▶ AUFGABEN
1. Welche Einstellung änderte Rudi Giuliani laut dem Lesetext, nachdem bei ihm Krebs diagnostiziert worden war?
2. Gib die Stelle aus dem Lesetext wörtlich wieder, beginnend mit "Frau Bundeskanzlerin is" und weiter bis einschließlich "offen lesbisch lebte.".

Frau Bundeskanzlerin is not amused
In seinem Buch "Stupid White Men" wünschte der Filmemacher Michael Moore in einem sarkastischen Gebet ("A Prayer to Afflict the Comfortable") diversen konservativen Politikern alle denkbaren Plagen an den Hals. Nicht etwa aus Bosheit, sondern weil er erkannte, dass sie nur dann lernen und sich mit Minderheiten solidarisieren, wenn ein Problem sie selbst betrifft. So befürwortete Nancy Reagan Stammzellenforschung, nachdem Präsident Ronald Reagan an Demenz erkrankt war. Rudi Giuliani änderte seine ablehnende Einstellung zur öffentlichen Gesundheitsvorsorge, als an ihm selbst Krebs diagnostiziert wurde. George W. Bushs Vizepräsident Dick Cheney äußerte sich deutlich moderater über Homosexuelle, seit seine Tochter offen lesbisch lebte.

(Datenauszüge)
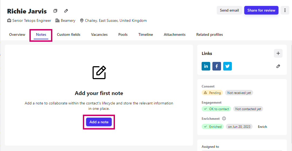
Task: View the Timeline tab
Action: (146, 34)
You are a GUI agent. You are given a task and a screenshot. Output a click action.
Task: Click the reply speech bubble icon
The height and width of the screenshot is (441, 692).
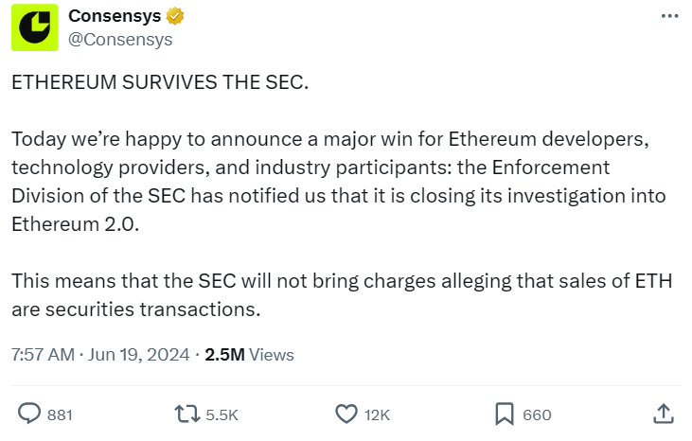coord(30,414)
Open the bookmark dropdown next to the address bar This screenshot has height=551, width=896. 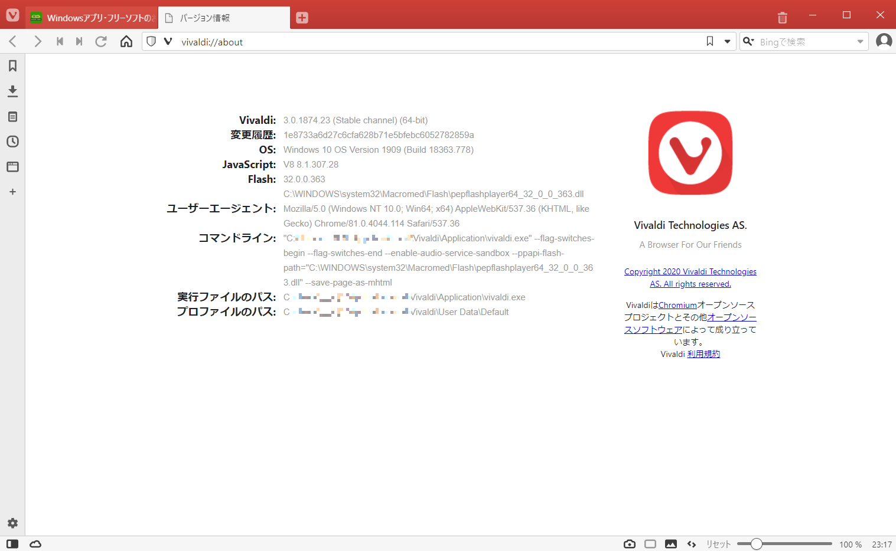pos(727,41)
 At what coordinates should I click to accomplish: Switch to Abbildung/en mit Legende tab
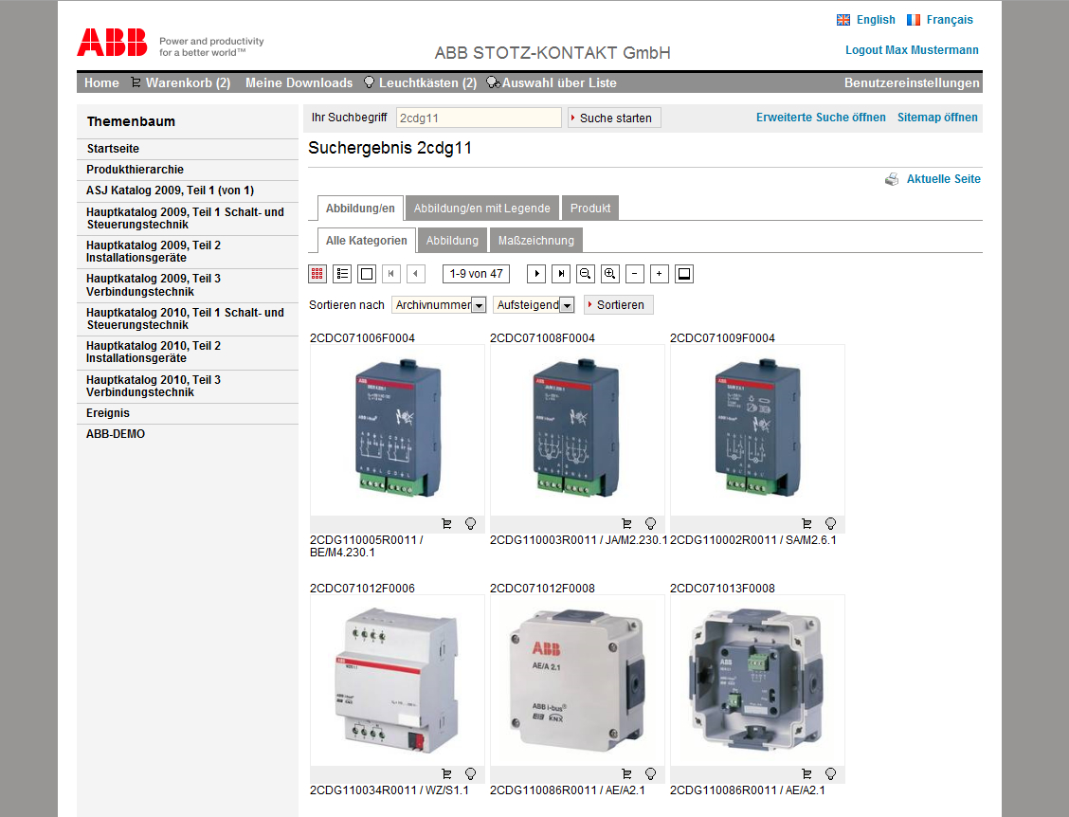click(481, 209)
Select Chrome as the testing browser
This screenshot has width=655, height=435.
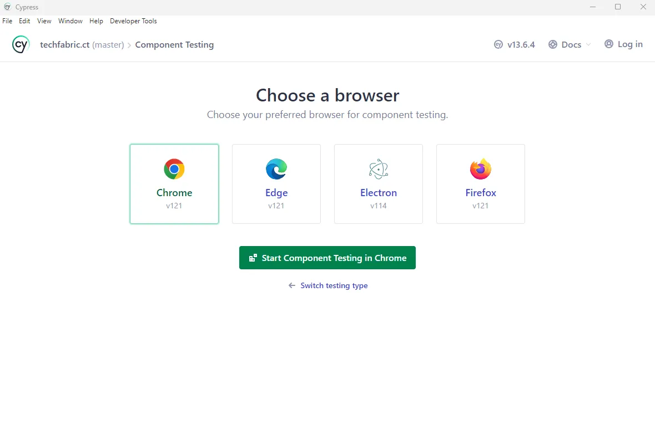174,184
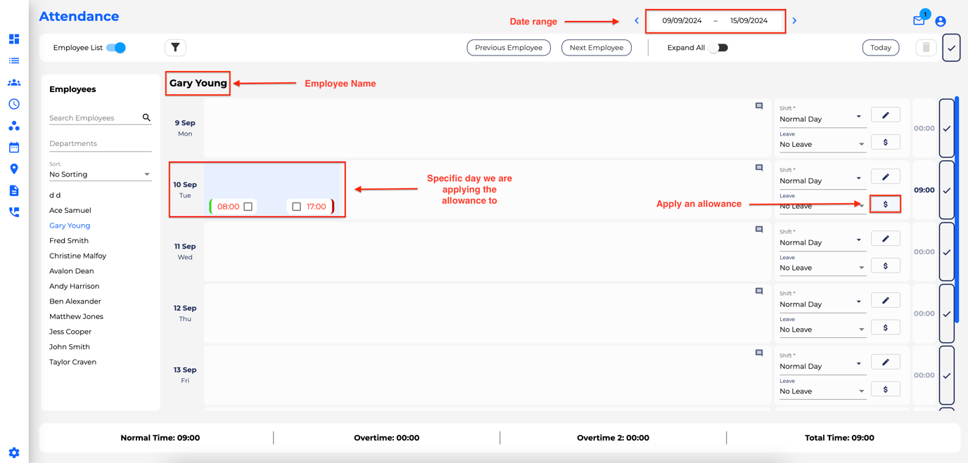Open the location pin sidebar icon

tap(14, 169)
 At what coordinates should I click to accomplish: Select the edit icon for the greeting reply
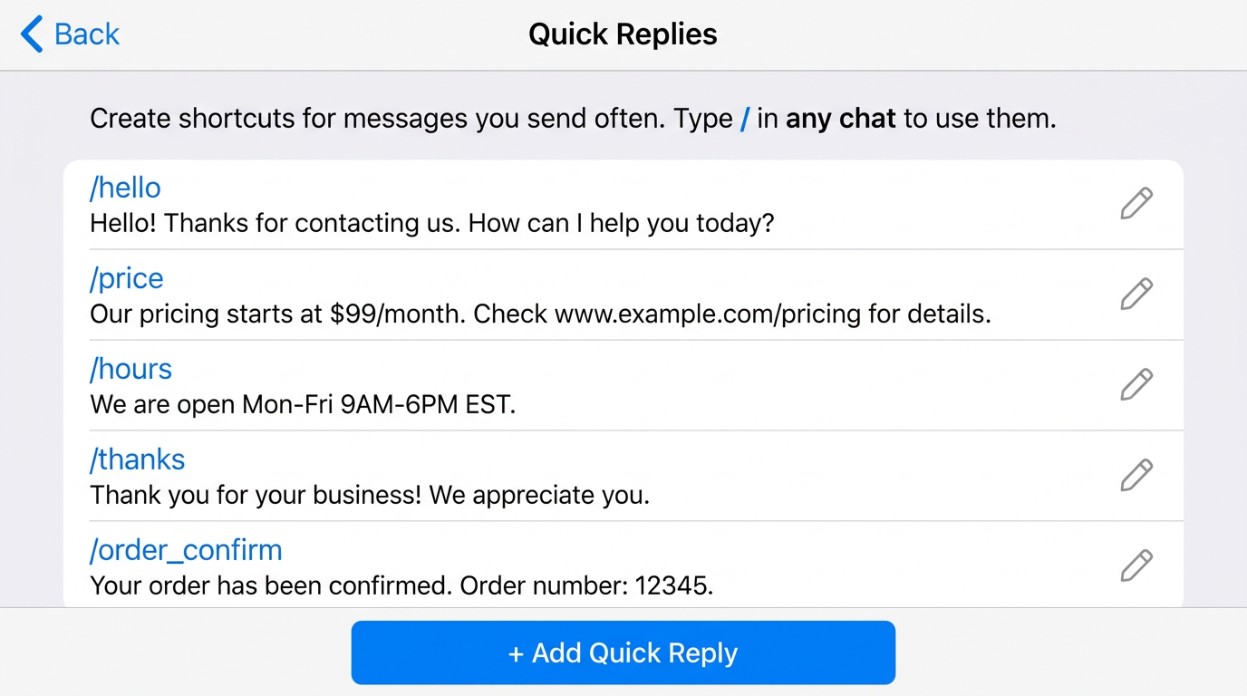(x=1136, y=204)
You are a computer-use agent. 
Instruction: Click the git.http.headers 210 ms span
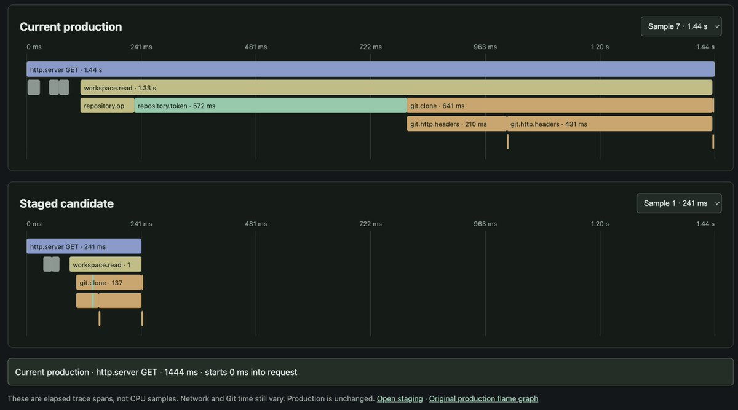tap(456, 124)
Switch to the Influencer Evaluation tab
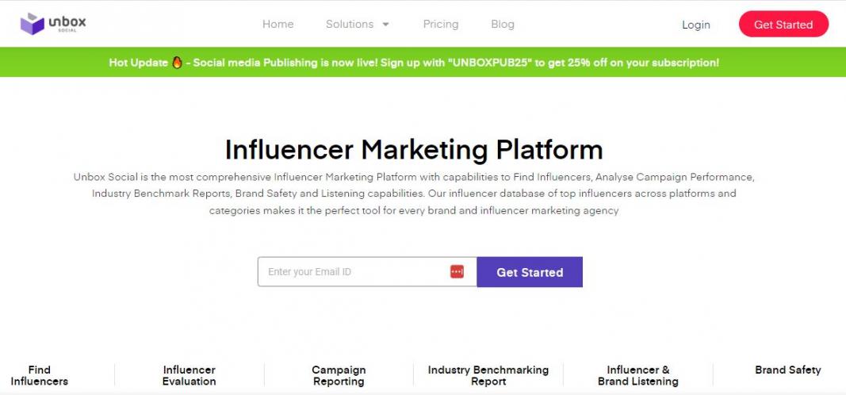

▶ LÖSUNGEN
1. Seine ablehnende Einstellung zur öffentlichen Gesundheitsvorsorge.

2.
Frau Bundeskanzlerin is not amused
In seinem Buch "Stupid White Men" wünschte der Filmemacher Michael Moore in einem sarkastischen Gebet ("A Prayer to Afflict the Comfortable") diversen konservativen Politikern alle denkbaren Plagen an den Hals. Nicht etwa aus Bosheit, sondern weil er erkannte, dass sie nur dann lernen und sich mit Minderheiten solidarisieren, wenn ein Problem sie selbst betrifft. So befürwortete Nancy Reagan Stammzellenforschung, nachdem Präsident Ronald Reagan an Demenz erkrankt war. Rudi Giuliani änderte seine ablehnende Einstellung zur öffentlichen Gesundheitsvorsorge, als an ihm selbst Krebs diagnostiziert wurde. George W. Bushs Vizepräsident Dick Cheney äußerte sich deutlich moderater über Homosexuelle, seit seine Tochter offen lesbisch lebte.